Records excerpted from a collection
────────────────────

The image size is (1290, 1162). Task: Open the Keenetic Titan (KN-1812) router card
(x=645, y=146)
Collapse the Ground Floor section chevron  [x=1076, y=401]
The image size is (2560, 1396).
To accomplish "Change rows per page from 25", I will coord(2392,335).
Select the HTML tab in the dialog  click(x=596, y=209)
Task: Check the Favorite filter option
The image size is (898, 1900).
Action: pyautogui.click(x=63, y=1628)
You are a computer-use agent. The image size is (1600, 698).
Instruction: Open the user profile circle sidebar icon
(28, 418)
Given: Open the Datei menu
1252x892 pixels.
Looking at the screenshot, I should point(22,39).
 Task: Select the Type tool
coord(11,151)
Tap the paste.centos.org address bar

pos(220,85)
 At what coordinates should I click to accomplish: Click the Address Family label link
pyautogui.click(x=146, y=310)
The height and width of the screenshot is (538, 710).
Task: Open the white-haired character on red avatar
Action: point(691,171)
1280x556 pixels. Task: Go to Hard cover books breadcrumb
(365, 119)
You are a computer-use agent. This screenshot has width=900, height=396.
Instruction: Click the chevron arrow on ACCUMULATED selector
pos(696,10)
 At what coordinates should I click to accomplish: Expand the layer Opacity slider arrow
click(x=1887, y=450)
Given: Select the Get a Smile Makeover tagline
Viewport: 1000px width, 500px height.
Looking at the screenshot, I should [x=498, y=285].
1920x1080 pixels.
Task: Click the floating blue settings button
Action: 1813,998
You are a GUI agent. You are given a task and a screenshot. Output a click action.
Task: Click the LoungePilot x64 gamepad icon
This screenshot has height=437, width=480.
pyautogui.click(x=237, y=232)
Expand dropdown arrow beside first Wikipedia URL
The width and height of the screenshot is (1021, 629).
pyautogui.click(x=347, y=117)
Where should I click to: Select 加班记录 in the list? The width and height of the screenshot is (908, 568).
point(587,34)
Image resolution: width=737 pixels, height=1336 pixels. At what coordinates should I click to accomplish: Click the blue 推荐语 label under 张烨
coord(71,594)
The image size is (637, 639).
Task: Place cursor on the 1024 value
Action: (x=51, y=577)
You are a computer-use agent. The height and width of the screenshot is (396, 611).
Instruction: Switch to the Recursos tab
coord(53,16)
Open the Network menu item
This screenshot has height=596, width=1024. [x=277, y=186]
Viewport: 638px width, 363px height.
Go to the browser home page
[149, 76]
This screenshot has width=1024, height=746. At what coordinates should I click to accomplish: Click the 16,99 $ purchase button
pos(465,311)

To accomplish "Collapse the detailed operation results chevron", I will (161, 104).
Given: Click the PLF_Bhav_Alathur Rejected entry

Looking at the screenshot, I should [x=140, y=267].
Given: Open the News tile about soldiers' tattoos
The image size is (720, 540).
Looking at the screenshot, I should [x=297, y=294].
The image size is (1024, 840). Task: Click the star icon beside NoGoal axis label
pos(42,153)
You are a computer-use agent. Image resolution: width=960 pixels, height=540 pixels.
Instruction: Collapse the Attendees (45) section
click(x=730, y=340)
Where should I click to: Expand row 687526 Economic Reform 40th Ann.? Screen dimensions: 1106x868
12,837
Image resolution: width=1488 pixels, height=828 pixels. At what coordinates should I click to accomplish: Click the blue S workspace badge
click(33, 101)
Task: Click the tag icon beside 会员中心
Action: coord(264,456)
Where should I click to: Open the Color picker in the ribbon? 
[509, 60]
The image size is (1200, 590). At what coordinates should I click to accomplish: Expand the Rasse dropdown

────────────────────

__SET PROBLEM__
Turn every line of the records above into a numbered list, leaving out the blank lines.

__RESULT__
1. The image size is (1290, 1162). Task: Open the Keenetic Titan (KN-1812) router card
2. (x=645, y=146)
3. Collapse the Ground Floor section chevron  [x=1076, y=401]
4. The image size is (2560, 1396).
5. To accomplish "Change rows per page from 25", I will coord(2392,335).
6. Select the HTML tab in the dialog  click(x=596, y=209)
7. Task: Check the Favorite filter option
8. The image size is (898, 1900).
9. Action: pyautogui.click(x=63, y=1628)
10. You are a computer-use agent. The image size is (1600, 698).
11. Instruction: Open the user profile circle sidebar icon
12. (28, 418)
13. Given: Open the Datei menu
14. 1252x892 pixels.
15. Looking at the screenshot, I should point(22,39).
16.  Task: Select the Type tool
17. coord(11,151)
18. Tap the paste.centos.org address bar
19. pos(220,85)
20.  At what coordinates should I click to accomplish: Click the Address Family label link
21. pyautogui.click(x=146, y=310)
22. The height and width of the screenshot is (538, 710).
23. Task: Open the white-haired character on red avatar
24. Action: point(691,171)
25. 1280x556 pixels. Task: Go to Hard cover books breadcrumb
26. (365, 119)
27. You are a computer-use agent. This screenshot has width=900, height=396.
28. Instruction: Click the chevron arrow on ACCUMULATED selector
29. pos(696,10)
30.  At what coordinates should I click to accomplish: Expand the layer Opacity slider arrow
31. click(x=1887, y=450)
32. Given: Select the Get a Smile Makeover tagline
33. Viewport: 1000px width, 500px height.
34. Looking at the screenshot, I should [x=498, y=285].
35. 1920x1080 pixels.
36. Task: Click the floating blue settings button
37. Action: 1813,998
38. You are a GUI agent. You are given a task and a screenshot. Output a click action.
39. Task: Click the LoungePilot x64 gamepad icon
40. This screenshot has height=437, width=480.
41. pyautogui.click(x=237, y=232)
42. Expand dropdown arrow beside first Wikipedia URL
43. The width and height of the screenshot is (1021, 629).
44. pyautogui.click(x=347, y=117)
45. Where should I click to: Select 加班记录 in the list? The width and height of the screenshot is (908, 568).
46. point(587,34)
47. Image resolution: width=737 pixels, height=1336 pixels. At what coordinates should I click to accomplish: Click the blue 推荐语 label under 张烨
48. coord(71,594)
49. The image size is (637, 639).
50. Task: Place cursor on the 1024 value
51. Action: (x=51, y=577)
52. You are a computer-use agent. The height and width of the screenshot is (396, 611).
53. Instruction: Switch to the Recursos tab
54. coord(53,16)
55. Open the Network menu item
56. This screenshot has height=596, width=1024. [x=277, y=186]
57. Viewport: 638px width, 363px height.
58. Go to the browser home page
59. [149, 76]
60. This screenshot has width=1024, height=746. At what coordinates should I click to accomplish: Click the 16,99 $ purchase button
61. pos(465,311)
62. To accomplish "Collapse the detailed operation results chevron", I will (161, 104).
63. Given: Click the PLF_Bhav_Alathur Rejected entry
64. Looking at the screenshot, I should [x=140, y=267].
65. Given: Open the News tile about soldiers' tattoos
66. The image size is (720, 540).
67. Looking at the screenshot, I should [x=297, y=294].
68. The image size is (1024, 840). Task: Click the star icon beside NoGoal axis label
69. pos(42,153)
70. You are a computer-use agent. Image resolution: width=960 pixels, height=540 pixels.
71. Instruction: Collapse the Attendees (45) section
72. click(x=730, y=340)
73. Where should I click to: Expand row 687526 Economic Reform 40th Ann.? Screen dimensions: 1106x868
74. 12,837
75. Image resolution: width=1488 pixels, height=828 pixels. At what coordinates should I click to accomplish: Click the blue S workspace badge
76. click(33, 101)
77. Task: Click the tag icon beside 会员中心
78. Action: coord(264,456)
79. Where should I click to: Open the Color picker in the ribbon? 
80. [509, 60]
81. The image size is (1200, 590). At what coordinates should I click to accomplish: Expand the Rasse dropdown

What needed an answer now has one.